I parked. The air thickened. Movements were in slow motion. The mist suspended in the air as I made my way to the door. My father, a large man with broad shoulders, was slumped over in his chair. He cries came out as whimpers, his body shaking. He stood and walked to me. Somehow, he got up from that chair. Probably because I was paralyzed on the small closed-in front porch.
It was then that my body lifted, and I observed what was about to happen next from above. Like my soul was trying to get as far away from the inevitable devastation. “Your brother is dead. He killed himself.”
Screaming. Someone was screaming. Hysterically. It was me. Only one word. “No..no…no!!!” We held each other up, my dear father and me. A part of me will always be in that embrace. Two grief-crushed loved ones clinging to each other as if letting go might mean falling to our death. The finality of that moment has clung to me. Has filled me with anxiety. The sky has fallen once. It can fall again.
Then, one by one, we fell like dominoes. Family member after family member pulled into that driveway, their headlights a warning signal that we would soon have to be the bearers of the ultimate bad news. First, was my mother. My sweet, brave, kind mother. I don’t know how her heart didn’t explode with sadness. But she embraced me. Held me. While her world was spiraling and she could have just focused on her own wounds, she comforted me.
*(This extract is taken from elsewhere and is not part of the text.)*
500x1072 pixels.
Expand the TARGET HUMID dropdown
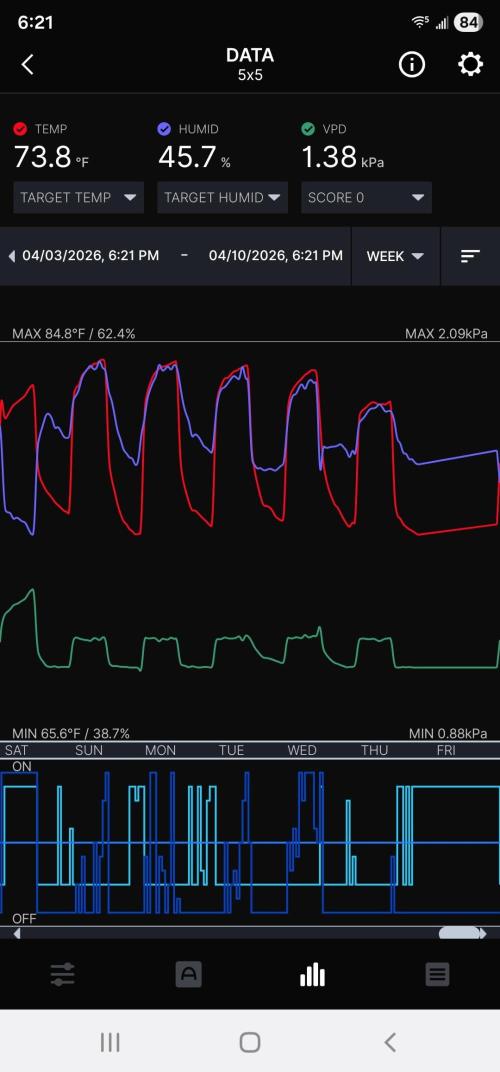(x=222, y=198)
She was my mommy when I needed her the most.
Next, my sister Becky and her husband Curtis. They’d been at a Halloween party. She was dressed as cave woman, and I’d even put a plastic bone in her hair earlier that evening. I always felt bad for her, that she didn’t even have the dignity of being dressed in normal clothes when she found out. I haven’t been much for Halloween since then.
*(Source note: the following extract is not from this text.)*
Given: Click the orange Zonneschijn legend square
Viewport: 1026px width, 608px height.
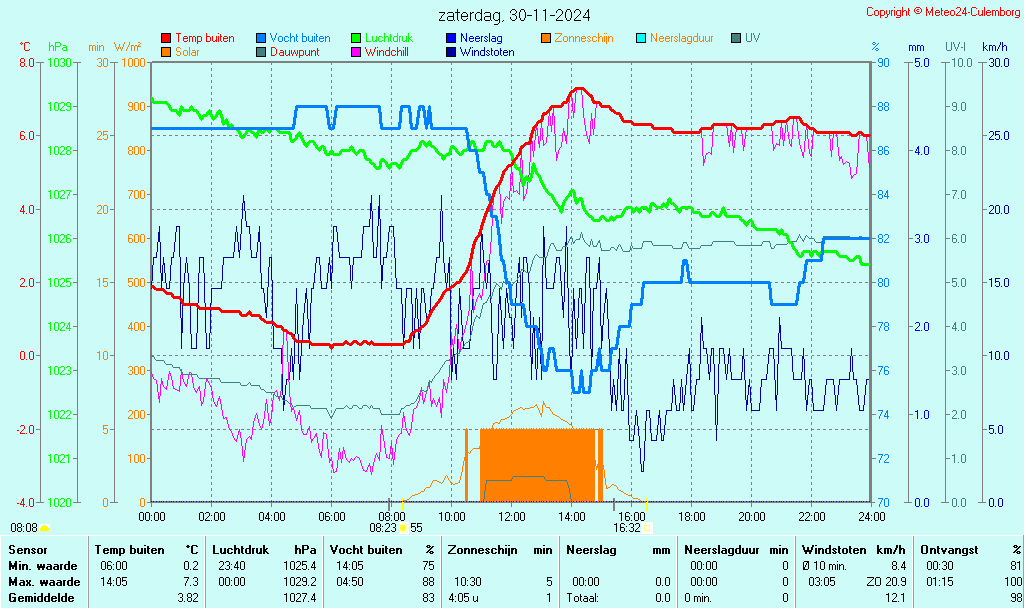Looking at the screenshot, I should click(x=546, y=38).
My sweet Aunt Betty was next. Always the rock, always the caregiver. Her presence that night solidified a strong bond we still share.
When I saw the hazards on the white Blazer flying down the driveway, I knew that my brother Luke must have felt a change in the atmosphere when Eric left this earth. They shared a bond only brothers can understand. Two computer nerds who loved picking on their little sister and telling jokes until their eyes stung with tears.
How did we survive that night? How did we breathe, eat, or even go to the bathroom? Does your bladder shut down when your heart splits in two? It must.
Luke and I slept next to each other on the living room floor, right outside my parent’s bedroom. Just like children scared of the dark. How did we not sink into the floor? Sleep came easier than expected. Crying hysterically for hours wears your body down. We fell like dominoes, and some of us have never completely stood back up.